**Selected text**
--*--

Inside Apple’s HomePod Audio Lab

Jim Dalrymple:

The noise and vibration lab was set up years ago to work on unwanted noise from Macs. At the time, this lab was very focused on fan and hard drive noise, but over the years it has expanded into electronic noise as well.

“Reducing fan and hard drive noise” is such a fun origin story for a lab that is more relevant to the company (and seemingly better-funded — see below for the insane specs for their newer anechoic chambers, which Apple claims were designed and built just for HomePod) today than ever. This is the same lab that tests and helps design the ever-improving speakers in iPhones and iPads — neither of which product has ever had a fan or hard drive.

The last chamber I saw was designed to listen specifically for electronic noise. For example, you don’t want HomePod to make any kind of noise when it’s plugged in, but not in use. If it was sitting on your night table, you wouldn’t want a hum or buzz coming from it.

--*--

**Information**

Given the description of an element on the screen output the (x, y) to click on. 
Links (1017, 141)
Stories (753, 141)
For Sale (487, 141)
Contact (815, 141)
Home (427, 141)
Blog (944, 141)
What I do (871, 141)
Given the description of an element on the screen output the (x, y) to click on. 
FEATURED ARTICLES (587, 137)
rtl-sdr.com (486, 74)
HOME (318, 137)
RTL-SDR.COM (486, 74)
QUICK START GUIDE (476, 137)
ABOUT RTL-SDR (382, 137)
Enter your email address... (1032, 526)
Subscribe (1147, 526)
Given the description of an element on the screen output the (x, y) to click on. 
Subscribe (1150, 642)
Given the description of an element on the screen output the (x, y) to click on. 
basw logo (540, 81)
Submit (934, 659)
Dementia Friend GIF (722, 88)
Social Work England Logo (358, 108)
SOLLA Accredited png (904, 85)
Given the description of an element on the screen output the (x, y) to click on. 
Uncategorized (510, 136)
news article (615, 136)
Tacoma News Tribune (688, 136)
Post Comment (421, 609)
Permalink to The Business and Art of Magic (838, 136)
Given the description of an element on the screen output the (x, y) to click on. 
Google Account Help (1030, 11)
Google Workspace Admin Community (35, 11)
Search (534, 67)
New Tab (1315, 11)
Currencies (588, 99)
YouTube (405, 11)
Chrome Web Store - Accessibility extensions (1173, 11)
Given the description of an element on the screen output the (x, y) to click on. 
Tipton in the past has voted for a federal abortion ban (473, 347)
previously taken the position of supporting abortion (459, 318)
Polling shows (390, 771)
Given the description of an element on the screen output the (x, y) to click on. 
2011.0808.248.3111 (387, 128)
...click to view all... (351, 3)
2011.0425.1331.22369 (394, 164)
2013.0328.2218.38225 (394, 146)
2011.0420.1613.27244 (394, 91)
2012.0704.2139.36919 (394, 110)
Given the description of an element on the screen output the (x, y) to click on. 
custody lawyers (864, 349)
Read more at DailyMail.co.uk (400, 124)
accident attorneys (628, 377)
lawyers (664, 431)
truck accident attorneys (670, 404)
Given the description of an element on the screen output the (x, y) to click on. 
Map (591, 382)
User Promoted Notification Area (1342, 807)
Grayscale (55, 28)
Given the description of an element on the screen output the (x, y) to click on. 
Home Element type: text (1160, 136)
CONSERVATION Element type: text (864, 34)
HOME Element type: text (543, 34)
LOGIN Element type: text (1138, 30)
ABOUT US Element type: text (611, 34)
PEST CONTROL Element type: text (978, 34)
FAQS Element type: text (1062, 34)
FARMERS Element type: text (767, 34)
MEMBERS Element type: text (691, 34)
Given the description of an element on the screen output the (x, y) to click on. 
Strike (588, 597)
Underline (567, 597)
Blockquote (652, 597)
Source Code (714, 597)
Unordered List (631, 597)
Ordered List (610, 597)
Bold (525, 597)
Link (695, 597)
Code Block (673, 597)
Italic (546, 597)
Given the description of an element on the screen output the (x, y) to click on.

--*--

**Questions to answer**
(1) According to the text about Apple's HomePod audio lab, why does the last chamber listen for electronic noise? Explain in one to three sentences.
(2) In the text about Apple's HomePod audio lab, what was the noise and vibration lab originally set up to work on?
(3) Write a continuation of the text about Apple's HomePod audio lab, starting from its last sentence.

**Expected results**
(1) HomePod shouldn't make any noise when it's plugged in but not in use. If it were sitting on a night table, you wouldn't want a hum or buzz coming from it.

(2) It was set up to work on unwanted noise from Macs, mainly fan and hard drive noise.

(3)
Geaves said that the extent you have to isolate this chamber is even more important because you are listening for really small sounds.

The chamber itself sits on 28 tons of concrete. The panels are one foot thick which is another 27 tons of material, and there are 80 isolating mounts between the actual chamber and the concrete slab it sits on.

The chamber is designed to be -2 dBA, which is lower than the threshold of human hearing. This basically provides complete silence.

I was on the same tour of this lab that Dalrymple was, and at this moment Geaves had us remain silent for 10 seconds or so, just to appreciate what true silence sounds like. It was… unnerving.